→ **GIVEN EXERCISE**
Could you quote verbatim the stretch of lines from the one containing "869x510 pixels. At" through the one containing "Action: point(73,418)", both included?

──────

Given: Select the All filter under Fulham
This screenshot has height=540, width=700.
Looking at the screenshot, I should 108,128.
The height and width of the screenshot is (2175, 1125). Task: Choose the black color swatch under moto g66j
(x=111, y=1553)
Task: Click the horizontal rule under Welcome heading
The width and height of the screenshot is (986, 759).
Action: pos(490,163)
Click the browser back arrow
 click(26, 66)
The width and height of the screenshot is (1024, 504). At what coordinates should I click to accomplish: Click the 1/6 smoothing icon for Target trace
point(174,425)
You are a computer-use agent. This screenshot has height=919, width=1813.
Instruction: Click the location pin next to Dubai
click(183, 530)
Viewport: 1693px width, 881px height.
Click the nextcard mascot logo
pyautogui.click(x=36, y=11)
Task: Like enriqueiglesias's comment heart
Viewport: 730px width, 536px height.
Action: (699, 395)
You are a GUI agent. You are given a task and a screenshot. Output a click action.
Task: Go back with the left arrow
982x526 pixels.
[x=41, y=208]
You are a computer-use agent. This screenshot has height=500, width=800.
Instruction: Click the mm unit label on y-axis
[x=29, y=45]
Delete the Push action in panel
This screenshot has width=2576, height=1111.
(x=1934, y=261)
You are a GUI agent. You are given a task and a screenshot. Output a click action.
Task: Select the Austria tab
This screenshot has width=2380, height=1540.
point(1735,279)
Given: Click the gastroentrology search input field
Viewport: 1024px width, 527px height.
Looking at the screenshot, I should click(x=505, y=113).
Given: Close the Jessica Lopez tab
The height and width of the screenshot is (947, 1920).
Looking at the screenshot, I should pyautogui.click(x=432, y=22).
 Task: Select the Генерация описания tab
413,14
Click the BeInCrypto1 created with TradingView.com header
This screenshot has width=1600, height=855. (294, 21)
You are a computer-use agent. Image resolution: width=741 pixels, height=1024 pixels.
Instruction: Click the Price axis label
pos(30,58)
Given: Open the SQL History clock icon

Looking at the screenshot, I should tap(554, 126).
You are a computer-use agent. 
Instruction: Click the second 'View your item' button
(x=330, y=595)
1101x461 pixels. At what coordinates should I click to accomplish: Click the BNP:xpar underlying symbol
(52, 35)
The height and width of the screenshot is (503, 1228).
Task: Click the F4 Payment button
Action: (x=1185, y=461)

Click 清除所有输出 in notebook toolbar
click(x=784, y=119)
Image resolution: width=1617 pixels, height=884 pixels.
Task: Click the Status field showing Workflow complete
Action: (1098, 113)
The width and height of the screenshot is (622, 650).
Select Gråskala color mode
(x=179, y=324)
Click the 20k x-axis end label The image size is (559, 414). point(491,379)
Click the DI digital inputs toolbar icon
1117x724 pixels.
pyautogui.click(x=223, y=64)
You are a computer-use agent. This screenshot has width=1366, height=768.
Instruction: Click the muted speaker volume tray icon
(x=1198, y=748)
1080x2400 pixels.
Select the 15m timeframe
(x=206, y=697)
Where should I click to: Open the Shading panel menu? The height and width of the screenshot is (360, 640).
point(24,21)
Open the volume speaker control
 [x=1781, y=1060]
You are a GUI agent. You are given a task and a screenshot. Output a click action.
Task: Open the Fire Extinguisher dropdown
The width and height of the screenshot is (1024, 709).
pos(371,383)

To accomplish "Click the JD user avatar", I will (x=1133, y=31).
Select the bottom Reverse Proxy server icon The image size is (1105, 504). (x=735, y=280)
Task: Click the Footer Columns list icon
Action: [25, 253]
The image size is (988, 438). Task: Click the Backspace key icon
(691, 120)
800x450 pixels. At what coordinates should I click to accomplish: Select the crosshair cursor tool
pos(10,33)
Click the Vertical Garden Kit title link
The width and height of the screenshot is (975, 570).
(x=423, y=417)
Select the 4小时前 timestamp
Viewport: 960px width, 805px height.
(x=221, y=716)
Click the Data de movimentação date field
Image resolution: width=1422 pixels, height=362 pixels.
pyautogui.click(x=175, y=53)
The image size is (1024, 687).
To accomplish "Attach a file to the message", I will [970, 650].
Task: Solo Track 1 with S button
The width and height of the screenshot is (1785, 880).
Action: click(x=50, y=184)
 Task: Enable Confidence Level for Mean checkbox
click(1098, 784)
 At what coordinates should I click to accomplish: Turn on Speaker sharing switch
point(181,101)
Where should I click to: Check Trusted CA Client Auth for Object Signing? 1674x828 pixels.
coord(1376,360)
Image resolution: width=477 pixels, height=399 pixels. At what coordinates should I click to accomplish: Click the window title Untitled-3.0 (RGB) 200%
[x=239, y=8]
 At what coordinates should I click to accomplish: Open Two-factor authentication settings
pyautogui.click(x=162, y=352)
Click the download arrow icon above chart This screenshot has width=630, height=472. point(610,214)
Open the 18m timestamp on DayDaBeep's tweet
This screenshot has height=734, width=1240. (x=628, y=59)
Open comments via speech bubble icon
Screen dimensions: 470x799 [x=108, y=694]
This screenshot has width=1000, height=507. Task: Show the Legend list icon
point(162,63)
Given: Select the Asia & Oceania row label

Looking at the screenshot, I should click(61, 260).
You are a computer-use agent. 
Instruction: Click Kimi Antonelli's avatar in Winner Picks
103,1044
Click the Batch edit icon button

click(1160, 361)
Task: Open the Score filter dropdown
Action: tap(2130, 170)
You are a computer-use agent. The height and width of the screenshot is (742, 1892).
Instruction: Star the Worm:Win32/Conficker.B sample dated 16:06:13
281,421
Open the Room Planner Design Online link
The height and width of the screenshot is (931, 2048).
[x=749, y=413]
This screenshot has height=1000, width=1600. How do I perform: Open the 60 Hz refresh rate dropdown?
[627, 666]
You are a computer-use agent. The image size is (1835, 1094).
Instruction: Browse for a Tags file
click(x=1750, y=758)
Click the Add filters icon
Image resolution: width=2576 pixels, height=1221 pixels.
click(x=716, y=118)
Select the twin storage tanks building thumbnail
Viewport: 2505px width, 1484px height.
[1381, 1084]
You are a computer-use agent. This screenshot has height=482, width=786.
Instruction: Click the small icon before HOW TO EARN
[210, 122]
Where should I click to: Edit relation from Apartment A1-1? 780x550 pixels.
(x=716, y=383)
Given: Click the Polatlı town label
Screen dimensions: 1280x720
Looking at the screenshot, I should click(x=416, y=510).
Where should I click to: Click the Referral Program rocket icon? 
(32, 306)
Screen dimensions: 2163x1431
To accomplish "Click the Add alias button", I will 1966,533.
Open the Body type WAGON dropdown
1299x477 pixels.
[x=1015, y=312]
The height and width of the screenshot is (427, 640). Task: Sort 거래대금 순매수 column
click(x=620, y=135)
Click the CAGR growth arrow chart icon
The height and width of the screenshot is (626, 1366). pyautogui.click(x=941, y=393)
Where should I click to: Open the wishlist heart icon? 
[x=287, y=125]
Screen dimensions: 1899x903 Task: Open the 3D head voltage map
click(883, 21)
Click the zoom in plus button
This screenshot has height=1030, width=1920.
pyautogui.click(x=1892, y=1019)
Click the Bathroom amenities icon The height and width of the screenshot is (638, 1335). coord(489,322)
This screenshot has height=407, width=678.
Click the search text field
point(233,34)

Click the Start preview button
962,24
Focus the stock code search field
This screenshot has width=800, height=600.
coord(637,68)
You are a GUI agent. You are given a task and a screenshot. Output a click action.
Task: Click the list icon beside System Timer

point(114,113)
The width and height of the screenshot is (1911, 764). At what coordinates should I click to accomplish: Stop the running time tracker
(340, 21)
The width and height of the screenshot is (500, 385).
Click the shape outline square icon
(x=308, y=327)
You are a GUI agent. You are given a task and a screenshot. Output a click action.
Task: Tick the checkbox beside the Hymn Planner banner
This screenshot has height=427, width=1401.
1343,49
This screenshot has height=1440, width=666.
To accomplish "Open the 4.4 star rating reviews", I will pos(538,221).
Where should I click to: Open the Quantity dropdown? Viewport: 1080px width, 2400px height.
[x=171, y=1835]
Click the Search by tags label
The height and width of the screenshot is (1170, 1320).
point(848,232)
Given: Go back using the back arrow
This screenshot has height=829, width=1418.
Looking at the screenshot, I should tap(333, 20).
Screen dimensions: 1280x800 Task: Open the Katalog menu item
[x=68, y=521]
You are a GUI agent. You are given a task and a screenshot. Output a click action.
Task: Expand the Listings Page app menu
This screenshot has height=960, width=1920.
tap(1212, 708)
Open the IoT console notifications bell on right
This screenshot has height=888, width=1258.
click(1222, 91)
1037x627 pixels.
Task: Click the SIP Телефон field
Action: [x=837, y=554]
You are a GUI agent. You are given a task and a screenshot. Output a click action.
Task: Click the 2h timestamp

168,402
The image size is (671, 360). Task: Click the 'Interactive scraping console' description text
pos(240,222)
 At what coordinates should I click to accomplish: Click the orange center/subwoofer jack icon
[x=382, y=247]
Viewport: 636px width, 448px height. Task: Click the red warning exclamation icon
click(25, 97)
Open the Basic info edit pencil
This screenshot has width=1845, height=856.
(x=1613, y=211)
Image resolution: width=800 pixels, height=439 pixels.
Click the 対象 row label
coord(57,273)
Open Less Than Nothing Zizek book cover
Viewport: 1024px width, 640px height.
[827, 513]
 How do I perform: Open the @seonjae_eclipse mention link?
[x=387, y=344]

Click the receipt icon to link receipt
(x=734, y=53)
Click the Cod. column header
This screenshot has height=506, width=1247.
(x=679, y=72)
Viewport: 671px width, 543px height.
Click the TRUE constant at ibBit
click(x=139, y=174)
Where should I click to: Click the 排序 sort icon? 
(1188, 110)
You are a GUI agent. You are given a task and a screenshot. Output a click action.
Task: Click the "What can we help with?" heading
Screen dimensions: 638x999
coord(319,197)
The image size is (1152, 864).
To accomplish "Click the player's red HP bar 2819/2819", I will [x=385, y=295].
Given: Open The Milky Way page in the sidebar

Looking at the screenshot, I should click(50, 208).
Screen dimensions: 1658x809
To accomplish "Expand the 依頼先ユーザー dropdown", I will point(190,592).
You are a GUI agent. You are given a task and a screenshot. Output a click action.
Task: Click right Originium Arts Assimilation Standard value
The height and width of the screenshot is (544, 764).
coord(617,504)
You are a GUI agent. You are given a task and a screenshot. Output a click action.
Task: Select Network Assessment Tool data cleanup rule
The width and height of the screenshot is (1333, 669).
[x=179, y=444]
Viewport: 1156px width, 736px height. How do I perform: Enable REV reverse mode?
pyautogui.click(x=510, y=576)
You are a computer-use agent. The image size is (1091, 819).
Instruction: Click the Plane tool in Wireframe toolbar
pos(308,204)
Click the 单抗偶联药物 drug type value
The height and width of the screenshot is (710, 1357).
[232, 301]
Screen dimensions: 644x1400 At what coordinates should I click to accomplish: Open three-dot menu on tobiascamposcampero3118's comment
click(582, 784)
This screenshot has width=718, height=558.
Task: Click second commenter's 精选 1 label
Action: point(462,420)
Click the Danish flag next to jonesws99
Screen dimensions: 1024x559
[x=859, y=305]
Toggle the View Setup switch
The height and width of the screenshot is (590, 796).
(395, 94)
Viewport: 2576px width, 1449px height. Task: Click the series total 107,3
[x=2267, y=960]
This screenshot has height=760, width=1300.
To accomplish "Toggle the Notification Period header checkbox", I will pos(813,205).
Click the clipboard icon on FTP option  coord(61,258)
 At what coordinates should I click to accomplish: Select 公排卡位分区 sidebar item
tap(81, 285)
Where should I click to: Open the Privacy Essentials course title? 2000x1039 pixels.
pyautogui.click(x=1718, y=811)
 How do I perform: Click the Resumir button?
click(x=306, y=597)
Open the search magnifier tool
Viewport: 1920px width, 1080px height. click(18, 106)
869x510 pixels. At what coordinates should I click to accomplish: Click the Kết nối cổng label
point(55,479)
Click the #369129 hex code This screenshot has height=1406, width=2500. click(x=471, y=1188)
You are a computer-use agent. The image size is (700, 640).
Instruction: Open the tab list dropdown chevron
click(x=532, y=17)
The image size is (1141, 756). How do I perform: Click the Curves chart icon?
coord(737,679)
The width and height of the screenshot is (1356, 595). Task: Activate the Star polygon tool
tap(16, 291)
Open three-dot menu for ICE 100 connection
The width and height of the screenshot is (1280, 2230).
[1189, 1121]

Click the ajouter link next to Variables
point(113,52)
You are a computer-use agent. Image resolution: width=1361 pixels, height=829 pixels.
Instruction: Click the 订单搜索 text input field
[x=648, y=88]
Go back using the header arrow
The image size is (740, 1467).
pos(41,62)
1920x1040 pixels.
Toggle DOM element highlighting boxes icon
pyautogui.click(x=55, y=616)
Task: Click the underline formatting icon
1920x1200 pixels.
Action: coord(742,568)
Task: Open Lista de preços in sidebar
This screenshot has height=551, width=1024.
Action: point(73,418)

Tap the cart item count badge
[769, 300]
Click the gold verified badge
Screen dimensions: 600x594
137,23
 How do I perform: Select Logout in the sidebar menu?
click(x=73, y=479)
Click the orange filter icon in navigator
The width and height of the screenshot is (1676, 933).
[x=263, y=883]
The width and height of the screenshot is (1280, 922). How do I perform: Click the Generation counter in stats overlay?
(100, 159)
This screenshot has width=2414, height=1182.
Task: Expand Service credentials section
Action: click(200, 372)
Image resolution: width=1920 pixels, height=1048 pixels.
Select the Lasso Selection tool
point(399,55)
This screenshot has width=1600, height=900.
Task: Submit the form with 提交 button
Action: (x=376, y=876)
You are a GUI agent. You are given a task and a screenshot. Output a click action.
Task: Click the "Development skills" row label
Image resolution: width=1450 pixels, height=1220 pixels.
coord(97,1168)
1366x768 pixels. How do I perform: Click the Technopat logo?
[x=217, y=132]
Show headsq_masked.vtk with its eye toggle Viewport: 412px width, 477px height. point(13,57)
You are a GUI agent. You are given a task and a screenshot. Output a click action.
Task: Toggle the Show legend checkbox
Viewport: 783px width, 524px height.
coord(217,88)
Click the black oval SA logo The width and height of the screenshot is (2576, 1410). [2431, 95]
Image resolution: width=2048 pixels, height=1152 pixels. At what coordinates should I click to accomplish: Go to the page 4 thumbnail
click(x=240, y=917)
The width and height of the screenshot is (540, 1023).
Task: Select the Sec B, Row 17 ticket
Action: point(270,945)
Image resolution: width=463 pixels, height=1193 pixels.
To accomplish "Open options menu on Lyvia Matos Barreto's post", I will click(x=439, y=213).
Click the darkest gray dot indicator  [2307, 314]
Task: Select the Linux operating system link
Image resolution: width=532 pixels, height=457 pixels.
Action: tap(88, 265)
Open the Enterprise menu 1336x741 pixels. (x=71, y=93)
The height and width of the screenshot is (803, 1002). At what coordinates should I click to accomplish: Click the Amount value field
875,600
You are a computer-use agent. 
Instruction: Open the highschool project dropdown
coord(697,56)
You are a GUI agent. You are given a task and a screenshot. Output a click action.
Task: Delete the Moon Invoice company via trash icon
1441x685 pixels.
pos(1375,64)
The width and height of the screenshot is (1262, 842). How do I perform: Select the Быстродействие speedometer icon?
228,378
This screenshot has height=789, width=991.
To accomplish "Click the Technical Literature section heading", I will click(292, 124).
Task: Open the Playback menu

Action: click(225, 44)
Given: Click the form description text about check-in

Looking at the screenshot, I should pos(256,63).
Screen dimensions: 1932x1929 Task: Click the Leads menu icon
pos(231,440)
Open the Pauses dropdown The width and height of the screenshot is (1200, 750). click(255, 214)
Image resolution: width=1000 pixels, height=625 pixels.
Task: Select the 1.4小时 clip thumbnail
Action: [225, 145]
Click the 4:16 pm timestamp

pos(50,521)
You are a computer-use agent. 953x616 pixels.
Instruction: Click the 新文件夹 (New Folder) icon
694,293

──────

→ **RESPONSE**
869x510 pixels. At what coordinates should I click to accomplish: Click the Kết nối cổng label
point(55,479)
Click the #369129 hex code This screenshot has height=1406, width=2500. click(x=471, y=1188)
You are a computer-use agent. The image size is (700, 640).
Instruction: Open the tab list dropdown chevron
click(x=532, y=17)
The image size is (1141, 756). How do I perform: Click the Curves chart icon?
coord(737,679)
The width and height of the screenshot is (1356, 595). Task: Activate the Star polygon tool
tap(16, 291)
Open three-dot menu for ICE 100 connection
The width and height of the screenshot is (1280, 2230).
[1189, 1121]

Click the ajouter link next to Variables
point(113,52)
You are a computer-use agent. Image resolution: width=1361 pixels, height=829 pixels.
Instruction: Click the 订单搜索 text input field
[x=648, y=88]
Go back using the header arrow
The image size is (740, 1467).
pos(41,62)
1920x1040 pixels.
Toggle DOM element highlighting boxes icon
pyautogui.click(x=55, y=616)
Task: Click the underline formatting icon
1920x1200 pixels.
Action: coord(742,568)
Task: Open Lista de preços in sidebar
This screenshot has height=551, width=1024.
Action: point(73,418)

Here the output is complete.